Con tali presupposti, la presenza di ambedue gli apostoli, sia pure con metà del corpo e dei gradini che conducono nel sottosuolo con senso di limina, bastava visitare la sola basilica vaticana.
Il tempio di Salomone
D’altra parte - relativamente alla letteratura di questo XVII secolo - giova notare due casi di curioso fondamentalismo. Il primo riguarda la già citata ode di I. G. Vernerey in onore di Urbano VIII, ispiratore, mecenate e committente del baldacchino, il secondo è di un visitatore inglese, J. Evelyn, che visita S. Pietro nel 1644.
Secondo Vernerey il tempio di Gerusalemme costruito da Salomone, apostrofato come “potens sobŏles davidica” (6,24), era costituito da ben cento colonne “centum dedit columnas” (6,23), ma che nel loro insieme sarebbero comunque meno importanti di queste sole quattro del baldacchino berniniano, I. G. Vernerey, Urbano VIII Pontifici Optimo, op. cit., 6.
Su tale presupposto, si riteneva che anche l’antica basilica di S. Pietro avesse cento colonne, poiché si affermava che per costruire la basilica costantiniana fossero state utilizzate anche le colonne (o semplicemente alcune) del tempio di Gerusalemme.

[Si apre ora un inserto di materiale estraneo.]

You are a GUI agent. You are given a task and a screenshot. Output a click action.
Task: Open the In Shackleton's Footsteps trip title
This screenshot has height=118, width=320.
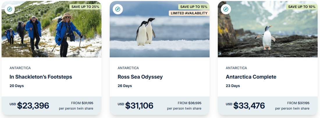coord(41,77)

Tesi diffusa e suffragata fra l’altro dalla descrizione della basilica di S. Pietro da parte di P. Duval, il quale nel 1660 pubblica a Parigi Le voyage  et la description d’Italie:
«Cent belles colomnes y on esté transportées d’Asie & d’Afrique par les anciennes Empereurs ; 12 colomnes de marbre blanc & autres richesses prises dans le Temple de Salomon par Vespasien, ont pareillement esté mise en cette Eglise», cfr Il sinodo di Teodoro Fantoni, op. cit., 125 ;
Cento belle colonne vi sono state trasportate dall’Asia e dall’Africa da parte degli antichi imperatori ; dodici di marmo bianco e altre ricchezze prelevate da Vespasiano nel tempio di Salomone, sono state ugualmente sistemate in questa chiesa.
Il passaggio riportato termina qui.